Bradford spoke particularly about two critical bills that he pushed and prodded through the legislature last year, despite occasionally nasty opposition from incumbents, particularly lobbyists for Comcast and the California cable industry. Assembly bill 1299, which directed California Advanced Services Fund money toward broadband facilities and marketing in public housing projects, was his baby. It was closely tied to senate bill 740, which added $90 million to CASF. As incumbent pressure mounted to kill or cripple the bill, Bradford successfully maneuvered both over the goal line.

Padilla added an historical perspective, talking about the emergence of broadband as a critical state policy concern ten years ago, and the development of CASF into a key source of money for broadband construction. The Digital 395 middle mile broadband project is a particularly good example of how CASF can get infrastructure built. CASF was “imperative as a policy venture to help create that backbone”, he said.

As chairmen of the assembly and senate committees that have primary responsibility for utilities, including telecommunications, Bradford and Padilla are automatically members of the council, as are CPUC president Michael Peevey, California Emerging Technology Fund CEO Sunne Wright McPeak and the heads of several state agencies, some of whom – Carlos Ramos, the state CIO and Mark Ghilarducci, the head of the state’s office of emergency services in particular – also took part.

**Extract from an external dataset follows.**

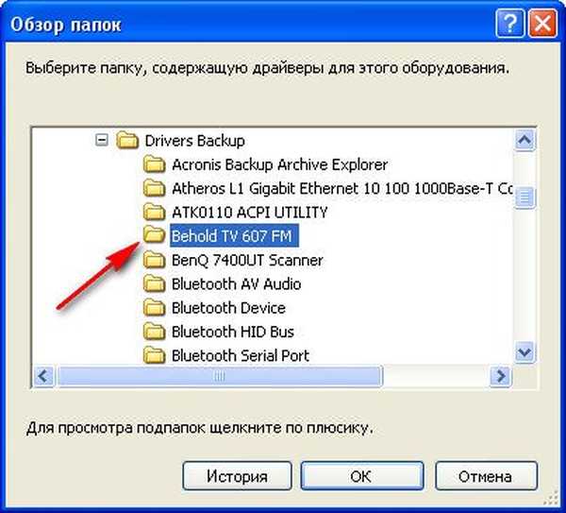This screenshot has width=566, height=513.
Task: Click the Drivers Backup folder icon
Action: 127,141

Term limits mean that both Bradford and Padilla are leaving the legislature. Peevey’s term as CPUC president expires this year as well, and not many people are betting he’ll be reappointed. Of the four core leaders, only McPeak is certain to return. The council began life two years ago in a burst of energy that laid the foundation for the expansion of CASF, but the question now is whether new blood will reinvigorate it next year or if it will slide into a quiet and comfortable middle age.